LGA statement on IFS report on end to universal credit increase

“The economic impacts of the pandemic are likely to be long-lasting and far-reaching. Many households could be economically vulnerable for some time to come and many are now relying on the benefits system to help them make ends meet."


man in a dimly lit room looking stressed

Responding to the Institute for Fiscal Studies report warning about the impact of scrapping the £20 a week increase in Universal Credit, Cllr Richard Watts, Chair of the Local Government Association’s Resources Board, said:

“The economic impacts of the pandemic are likely to be long-lasting and far-reaching. Many households could be economically vulnerable for some time to come and many are now relying on the benefits system to help them make ends meet.

“We would urge the Government to keep in place measures that protect those most at risk of financial hardship because of the virus. The mainstream benefits system will need to provide the first line of support so that councils and local partners can concentrate their limited resources on helping those who need tailored and additional help.
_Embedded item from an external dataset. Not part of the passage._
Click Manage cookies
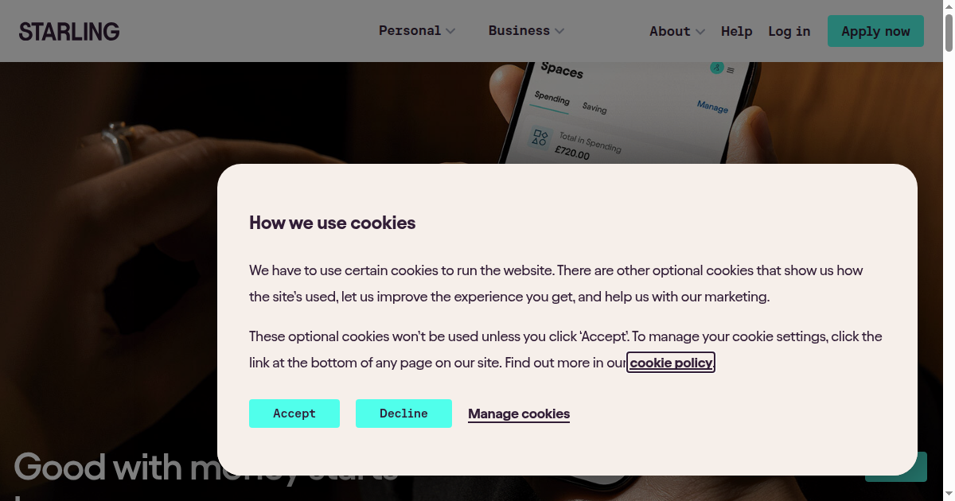pos(518,414)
“There has been an increase of more than two million in Universal Credit claimants, which has also translated into higher demands on council tax support. It is vital that the Government also uses the Spending Review to put local welfare funding on a long-term, sustainable footing so councils can provide additional preventative support to all who need it.”

Notes to editors

  1. Councils in England face a funding gap of more than £5 billion by 2024 to maintain services at current levels - this figure could double amid the huge economic and societal uncertainty caused by the COVID-19 pandemic. The LGA’s detailed submission to the Comprehensive Spending Review sets out how £10 billion is needed to not only plug this gap but meet growing demand pressures and improve services for communities.